(RECORD SET)
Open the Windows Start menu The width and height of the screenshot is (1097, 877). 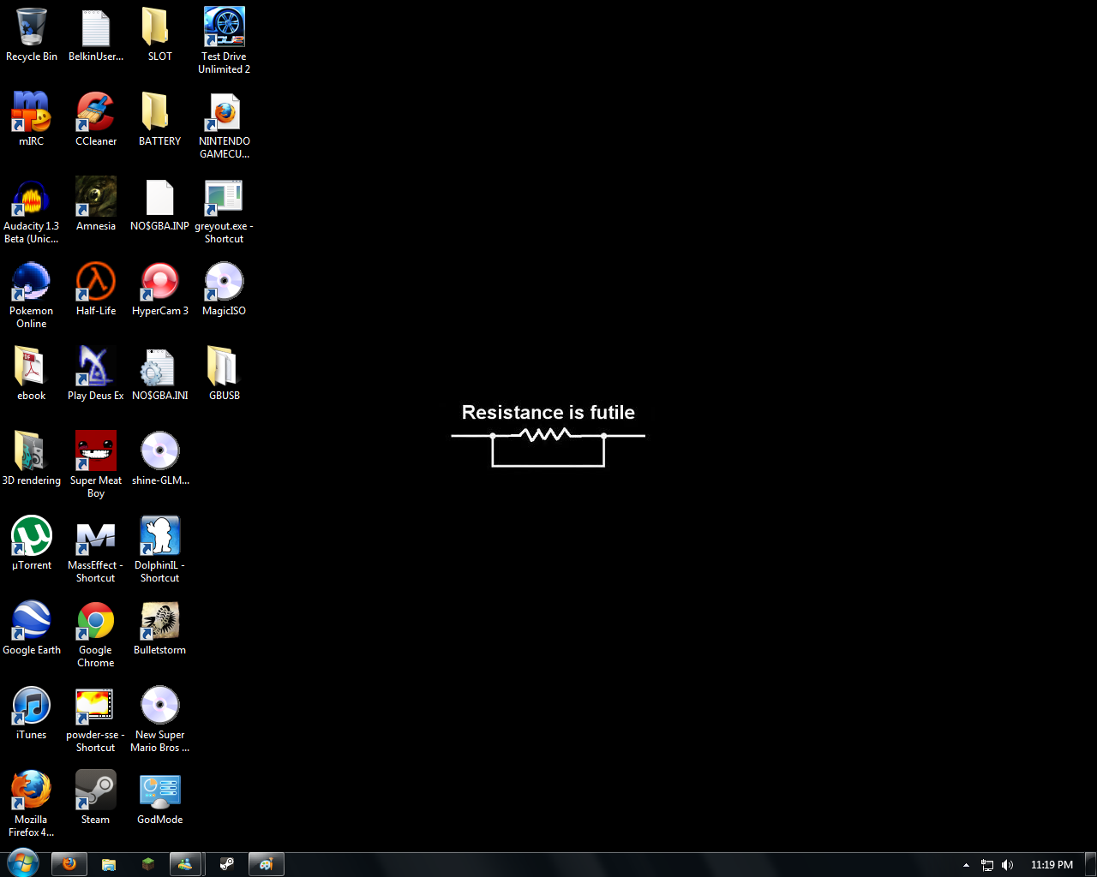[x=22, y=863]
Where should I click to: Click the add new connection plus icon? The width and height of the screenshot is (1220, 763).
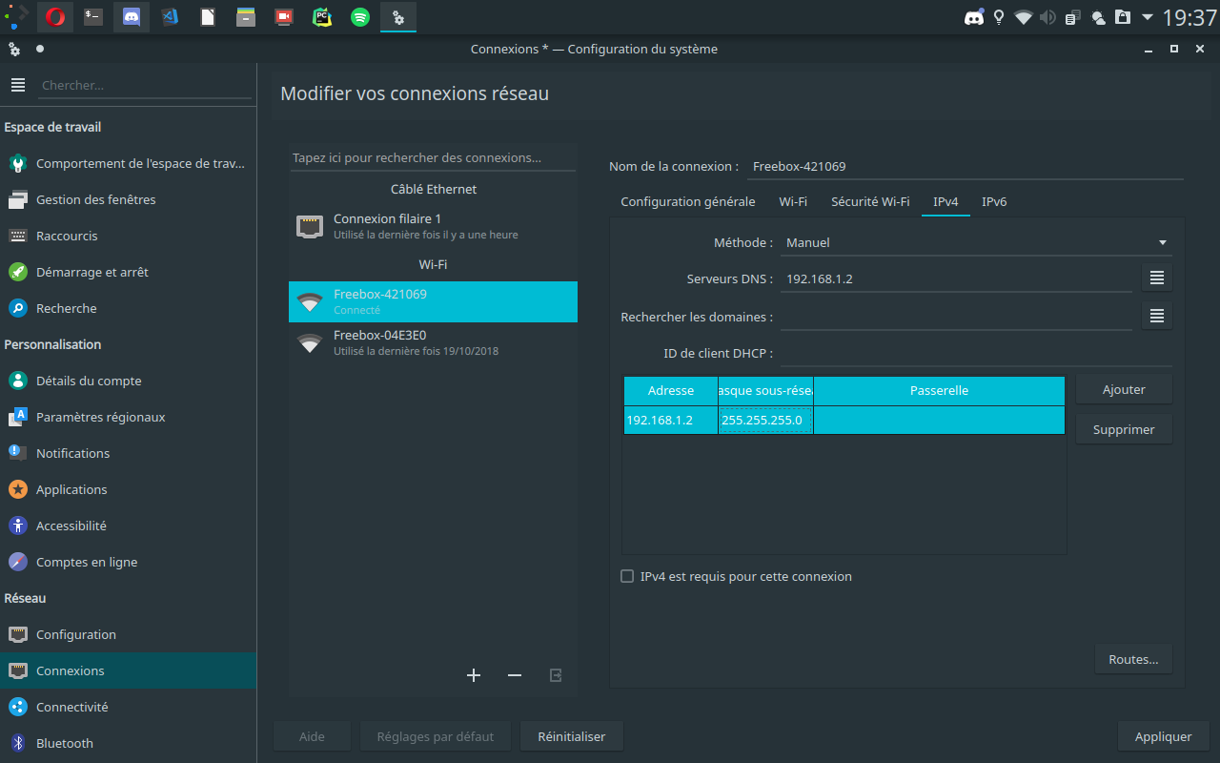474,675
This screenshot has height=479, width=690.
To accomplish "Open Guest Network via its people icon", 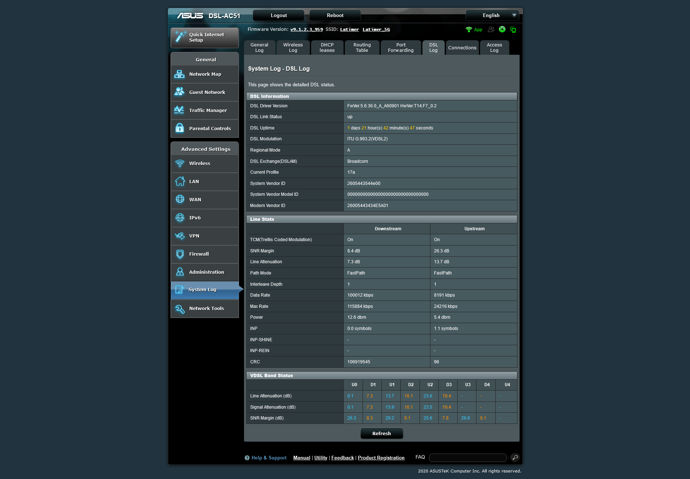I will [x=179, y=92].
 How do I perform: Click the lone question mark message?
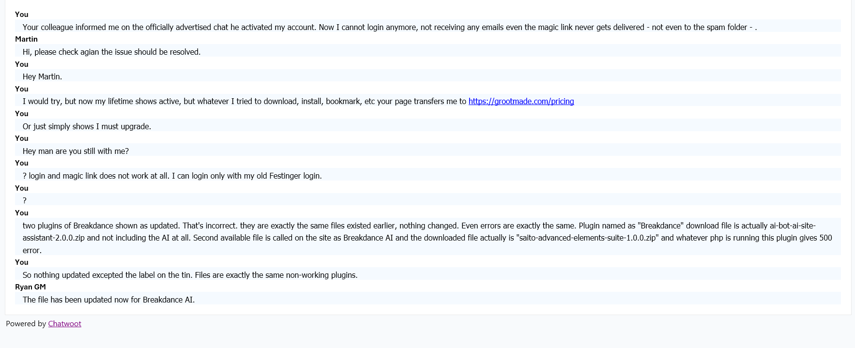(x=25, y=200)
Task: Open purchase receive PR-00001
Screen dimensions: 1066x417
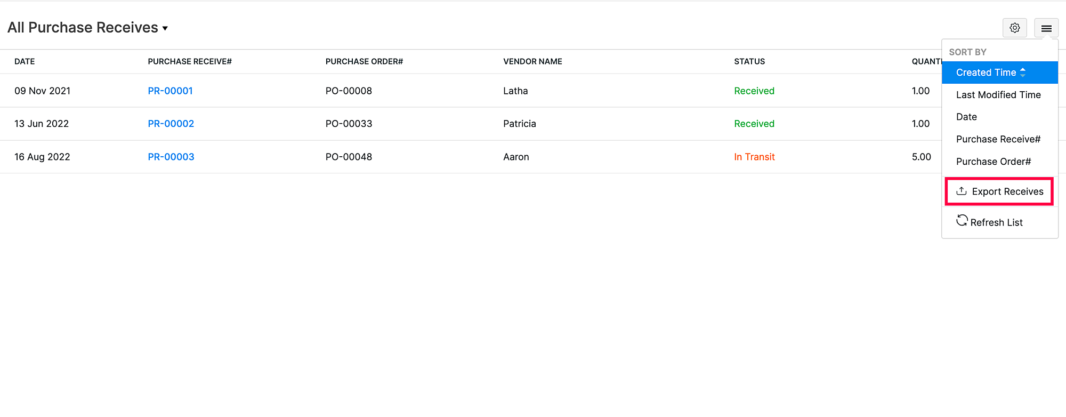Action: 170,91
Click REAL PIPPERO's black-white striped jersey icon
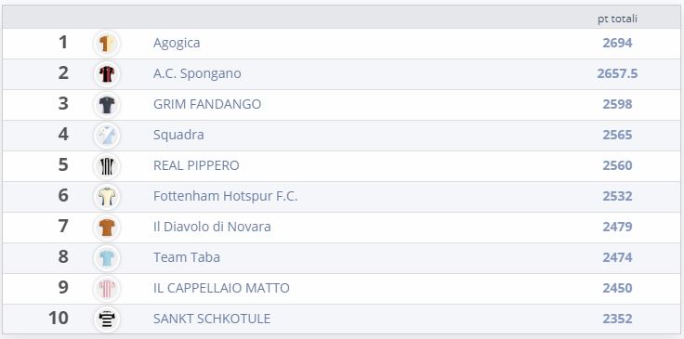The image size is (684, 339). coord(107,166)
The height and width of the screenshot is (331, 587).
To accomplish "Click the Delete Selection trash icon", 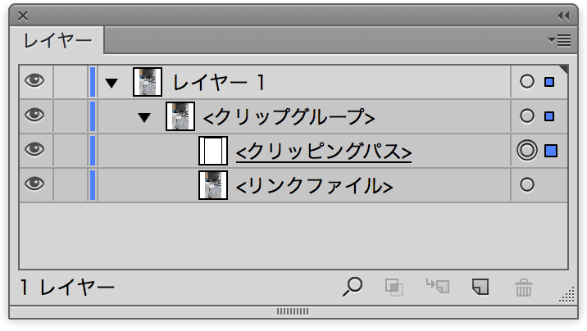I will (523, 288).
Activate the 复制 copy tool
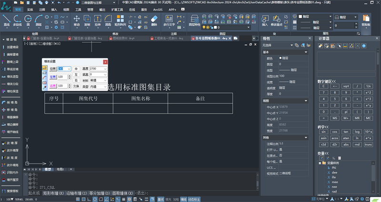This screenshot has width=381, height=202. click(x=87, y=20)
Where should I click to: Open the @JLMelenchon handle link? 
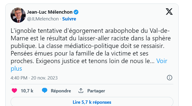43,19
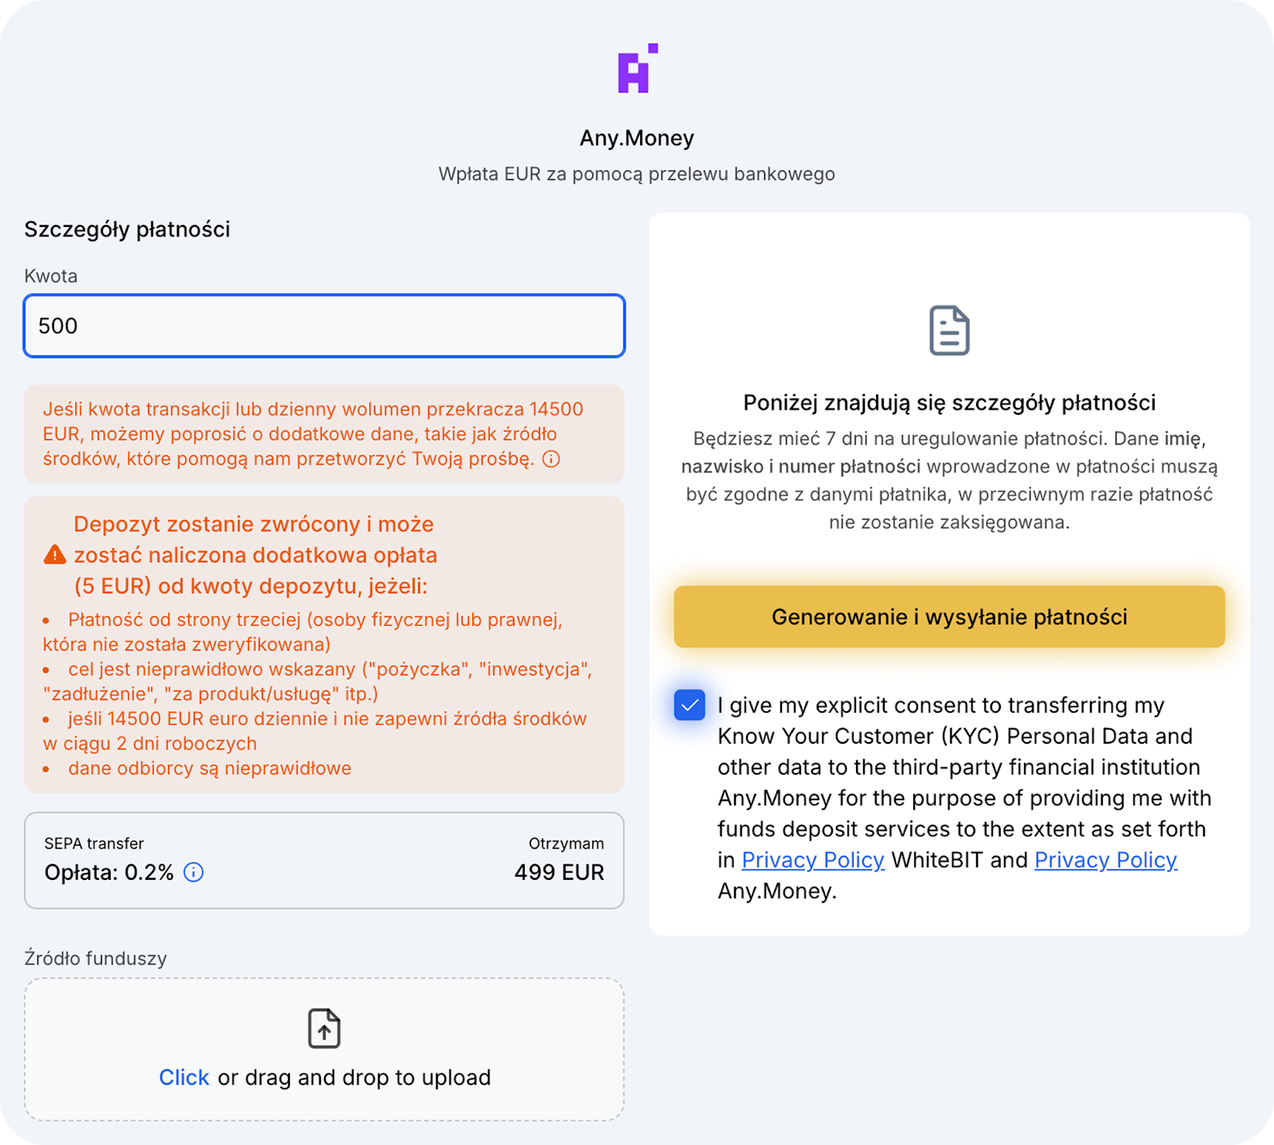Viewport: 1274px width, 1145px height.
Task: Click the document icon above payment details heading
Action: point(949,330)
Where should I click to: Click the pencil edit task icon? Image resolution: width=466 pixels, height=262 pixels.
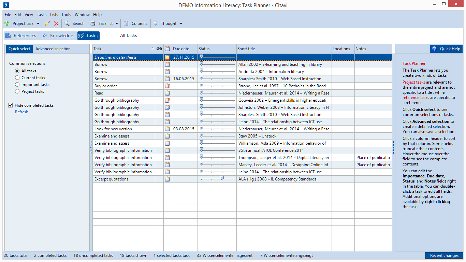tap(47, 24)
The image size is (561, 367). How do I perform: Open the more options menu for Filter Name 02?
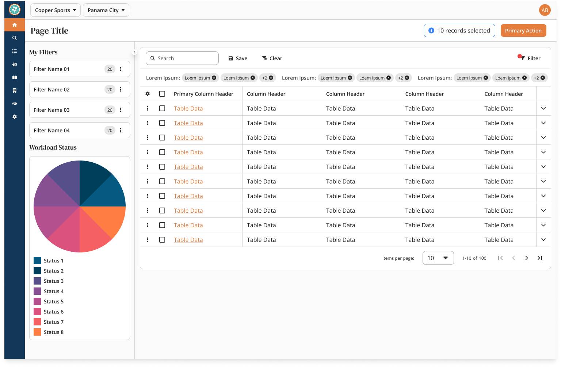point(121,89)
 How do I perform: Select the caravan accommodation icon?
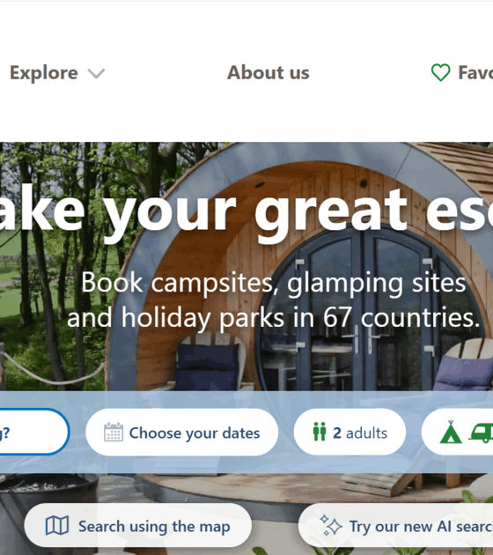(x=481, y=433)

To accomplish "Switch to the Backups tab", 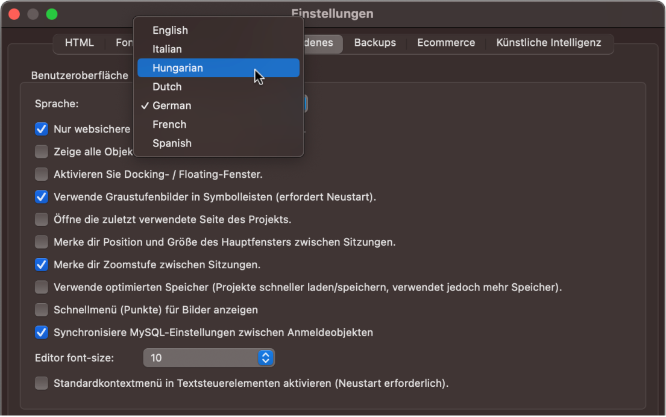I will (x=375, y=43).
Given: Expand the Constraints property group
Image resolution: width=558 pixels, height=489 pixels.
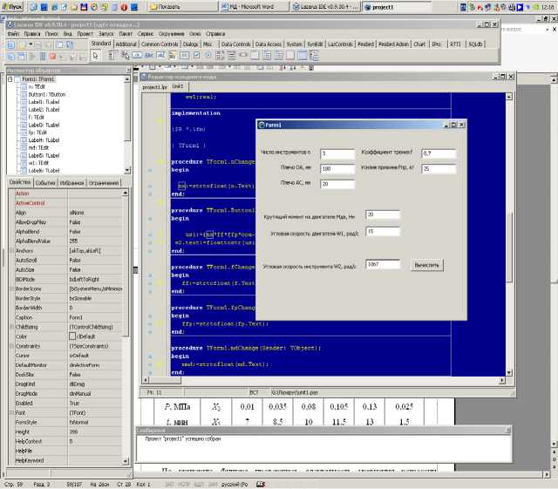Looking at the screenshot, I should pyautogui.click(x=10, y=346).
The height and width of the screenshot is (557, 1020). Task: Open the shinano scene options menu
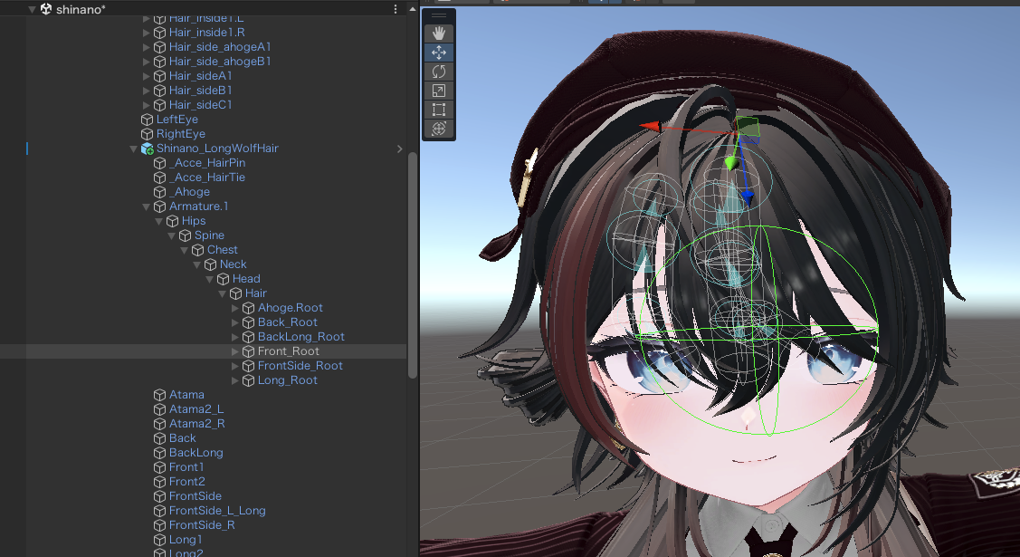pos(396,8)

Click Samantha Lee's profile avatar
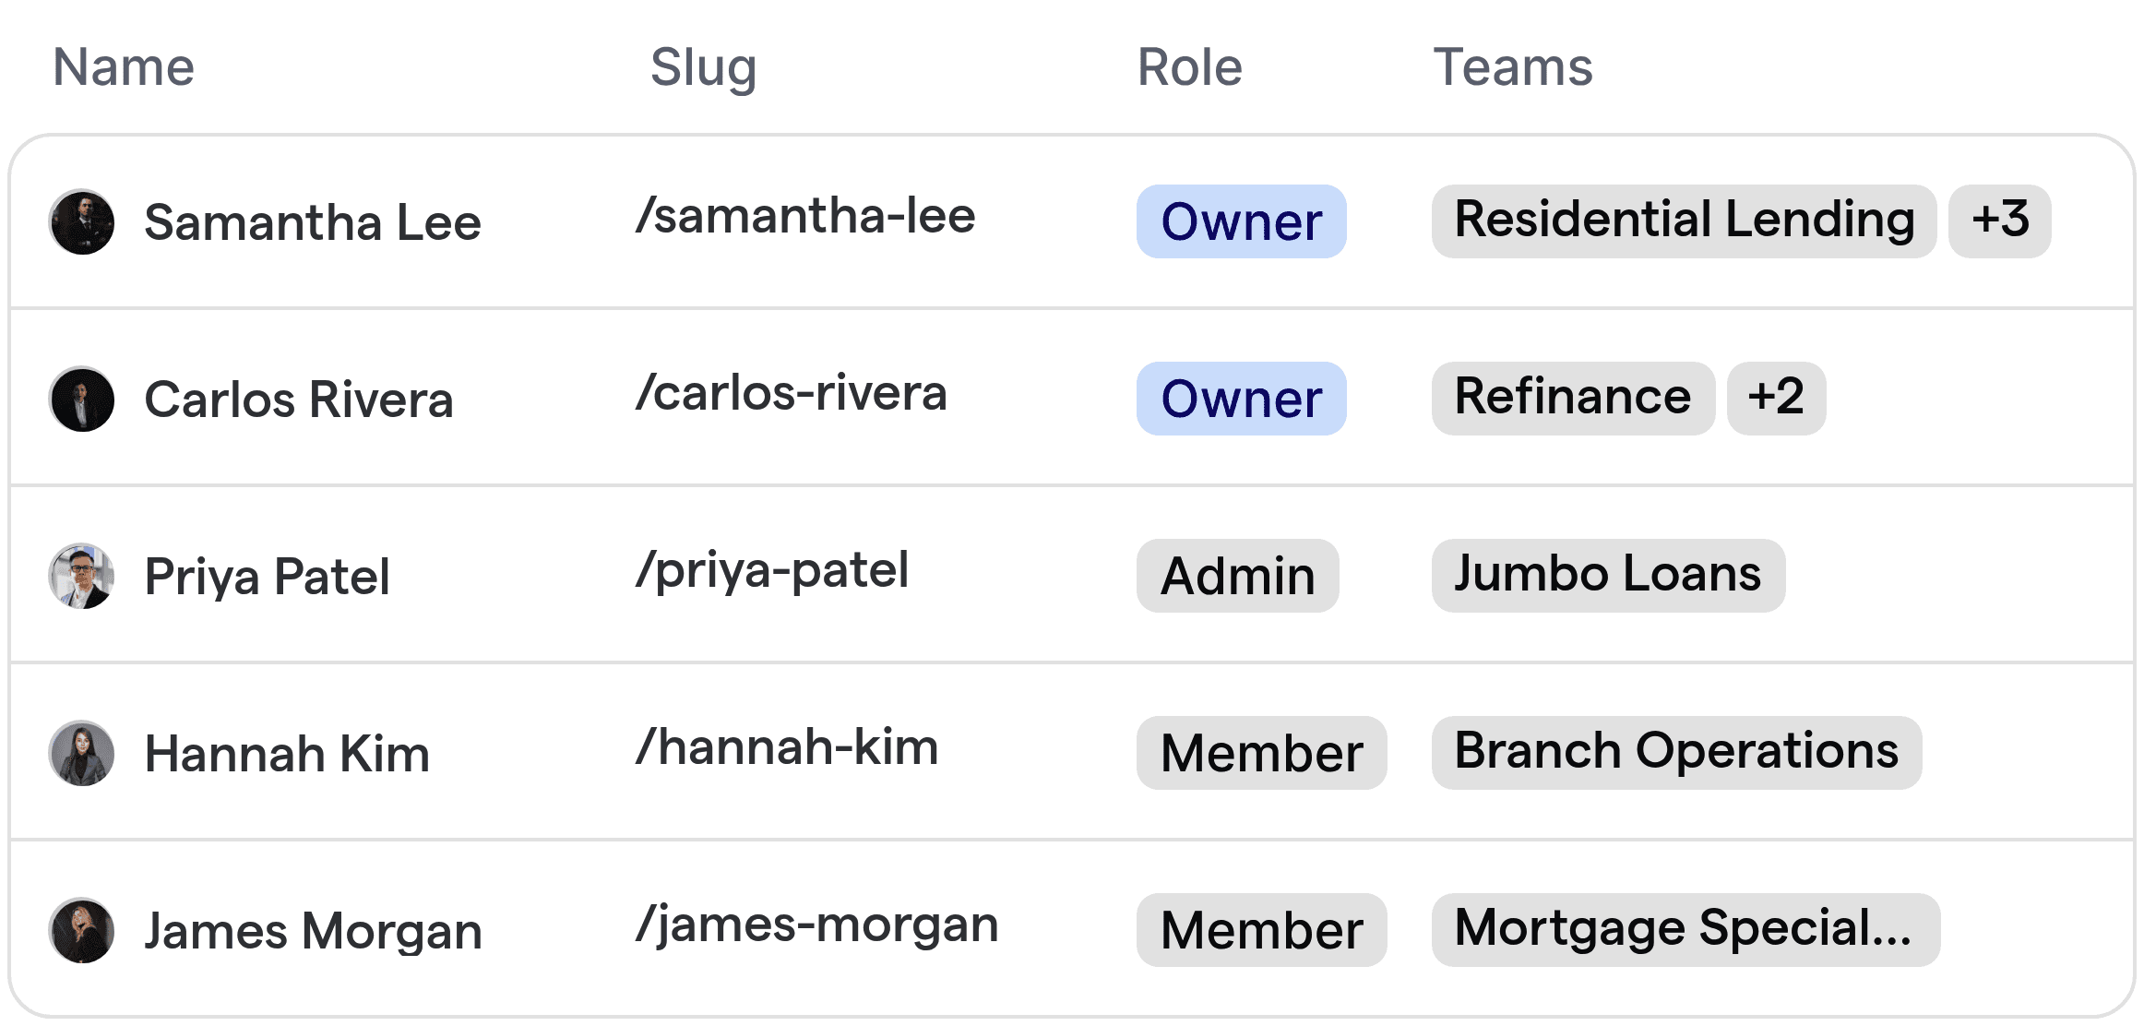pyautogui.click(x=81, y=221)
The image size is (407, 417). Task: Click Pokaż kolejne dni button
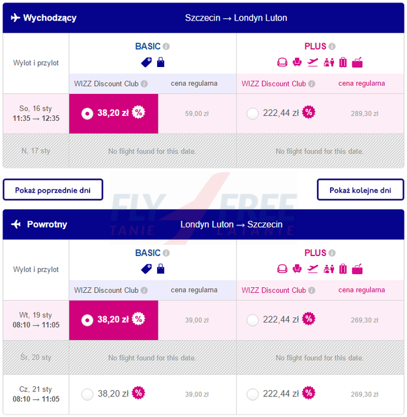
(End RECORD SET)
[REQUIREMENT]
In your reply, please set down exactly the lines from the one containing "The height and width of the screenshot is (557, 1020)." through the end of the records, with the pictures left out.

[YOUR RESPONSE]
The height and width of the screenshot is (557, 1020). Task: Open the shinano scene options menu
pos(396,8)

Click Samantha Lee's profile avatar
pyautogui.click(x=81, y=221)
The image size is (407, 417). Task: Click Pokaż kolejne dni button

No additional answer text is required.